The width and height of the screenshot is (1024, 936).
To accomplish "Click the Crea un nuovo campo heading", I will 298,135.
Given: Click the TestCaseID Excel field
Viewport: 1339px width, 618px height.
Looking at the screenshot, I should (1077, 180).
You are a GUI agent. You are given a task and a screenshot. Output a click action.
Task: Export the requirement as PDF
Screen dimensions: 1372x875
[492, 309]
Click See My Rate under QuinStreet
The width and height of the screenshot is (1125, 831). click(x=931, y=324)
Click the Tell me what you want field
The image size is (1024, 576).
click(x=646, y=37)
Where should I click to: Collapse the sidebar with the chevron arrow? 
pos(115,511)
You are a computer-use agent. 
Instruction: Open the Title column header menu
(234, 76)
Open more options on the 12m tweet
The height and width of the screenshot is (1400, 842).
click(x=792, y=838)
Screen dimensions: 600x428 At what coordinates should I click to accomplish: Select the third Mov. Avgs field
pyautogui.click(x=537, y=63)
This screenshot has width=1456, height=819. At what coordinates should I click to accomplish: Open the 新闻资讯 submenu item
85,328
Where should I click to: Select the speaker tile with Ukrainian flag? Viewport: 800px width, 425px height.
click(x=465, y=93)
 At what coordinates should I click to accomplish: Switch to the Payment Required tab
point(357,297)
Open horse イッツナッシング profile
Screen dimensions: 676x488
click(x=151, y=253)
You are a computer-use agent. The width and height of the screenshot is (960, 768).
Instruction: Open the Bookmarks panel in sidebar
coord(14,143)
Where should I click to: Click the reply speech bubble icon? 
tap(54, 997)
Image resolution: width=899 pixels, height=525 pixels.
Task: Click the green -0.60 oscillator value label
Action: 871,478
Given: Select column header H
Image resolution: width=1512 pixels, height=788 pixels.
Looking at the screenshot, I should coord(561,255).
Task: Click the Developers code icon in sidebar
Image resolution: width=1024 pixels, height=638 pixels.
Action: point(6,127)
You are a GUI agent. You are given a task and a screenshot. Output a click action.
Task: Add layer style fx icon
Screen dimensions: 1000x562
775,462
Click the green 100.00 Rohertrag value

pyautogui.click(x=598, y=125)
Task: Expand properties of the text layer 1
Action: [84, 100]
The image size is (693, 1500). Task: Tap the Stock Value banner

:::

WHAT TO WORK ON: Determine how many lines in the records above contain the word "column". Give only the number.

WRITTEN ANSWER: 2